THE GOLDEN RULES FOR WHOLE ARCHETYPES
- Have only 1 unconditional type of search per card type (monster/spell/trap). An unconditional search includes: Activating a Spell card, summoning a monster with any method (don’t include normal summoning in this), just activating a monster effect with no requirements, a card discarding itself to add another. Generally things that do not lower your total card balance and do not require any interaction with the opponent. Giving 2-3 monsters the ability to search an archetypal card when they are just Special Summoned is broken (exempting if it is somehow your archetype’s central mechanic to search cards from the deck, but you would need a crapload of drawbacks to balance that kind of thing out). Likewise, having more than one card that can just be discarded and immediately search something else to take its place is purely broken, even moreso if it can search another searcher. Your Deck should only have 1 unconditional searcher for each card type.
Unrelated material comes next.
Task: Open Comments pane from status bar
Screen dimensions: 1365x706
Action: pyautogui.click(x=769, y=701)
- Effects that unconditionally search should be hard once per turns, strictly. (There is an exception to this rule: If the searching card itself is not part of the archetype. See the “Lax Rules” section below.)
- If card “A” uncontinionally searches card “B”, card “B” should not be able to unconditionally search card “A”. It is the reason I consider “Zefras” a badly designed deck, even though I love the theme. Now card “B” can search a card “C” that can in turn search card “A”, but in general you should not let your cards loop with each other.
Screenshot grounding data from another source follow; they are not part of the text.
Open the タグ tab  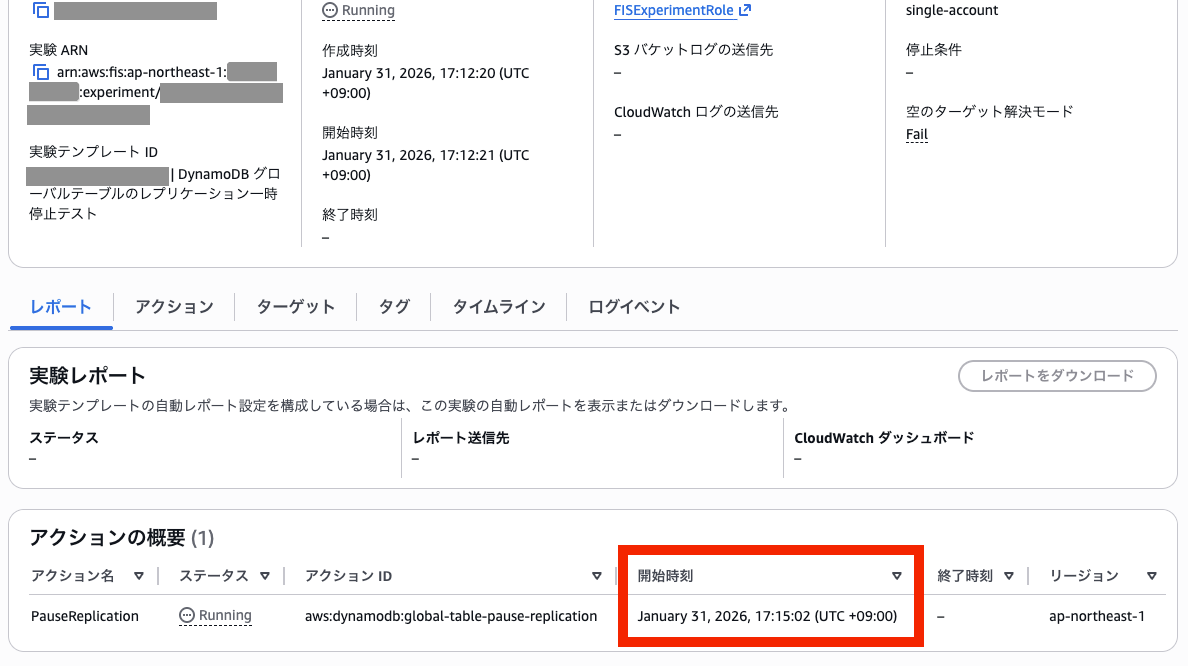click(x=392, y=307)
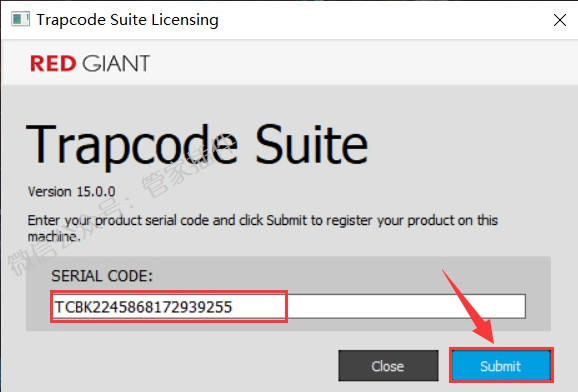
Task: Click the empty right part of serial field
Action: pos(405,306)
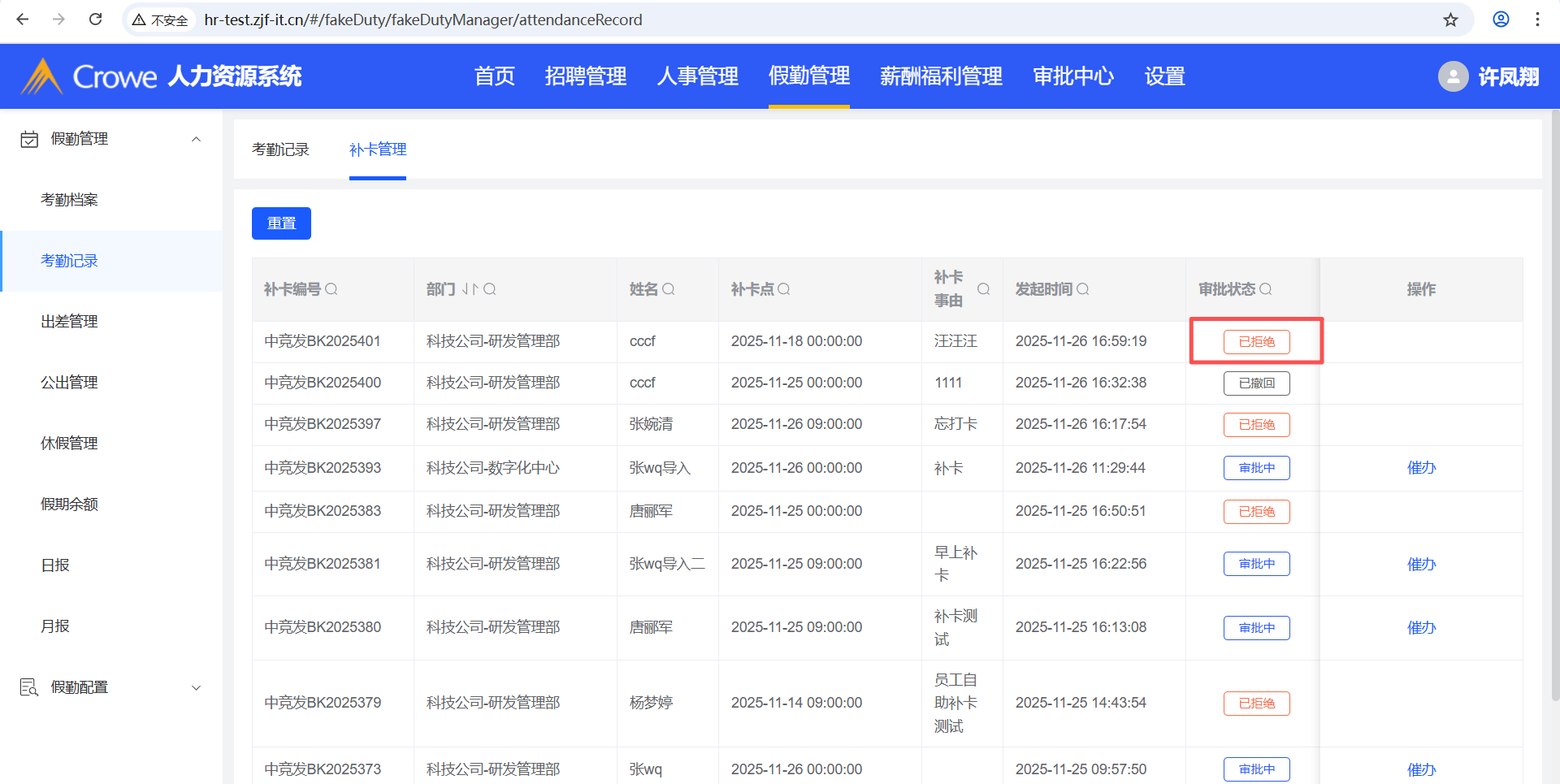
Task: Open the browser three-dot menu
Action: tap(1537, 19)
- The main mechanic of the archetype should be clear. This rule is not absolutely mandatory, as some archetypes, usually the anime ones (say “Blackwings” or “Performapals“) do not have a central mechanic, but especially in customs, where it is almost guaranteed that the opponent is seeing your cards for the first time, it is imperative that it is clear how the deck works. This also helps your deck be more memorable. A helpful way to go about it is this: Make sure someone could pick any 2 maindeck monsters at random from your custom deck and immediately figure out what the deck’s mechanic is. This helps immensly with the readability of the cards as well. A reader can immediately filter out the text that is common with the other cards of your archetype and go to the unique effect of the card. Going back to the rules for single cards: Do not create anything you would not want to face… And extend that to anything you would not want to read. Such is the case with almost all of my original archetypes (“Vurkos“, “The Endless“, “New Clear“, “Memories” (in their case it is the traps that feature the common mechanic, not the monsters), “Darkwood“, “Swambush“, etc etc). If possible, all your monsters should have a common, archetypal mechanic, apart from their unique effects.
- Apart from the archetype’s mechanic, avoid making 2 cards that do the same thing. Say for example your archetype’s main mechanic is swapping monsters you control for ones in your hand. Having 2 different monsters in the main deck (or 2 different monsters in the extra deck) where both of which have the effect to destroy a Spell/Trap when summoned would just be silly. Make the effects different somehow. For example one could destroy a face-up Spell/Trap while the other a face-down Spell/Trap, that sort of thing. Only the archetype’s main mechanic should be strictly copy-pasted among different cards in your deck.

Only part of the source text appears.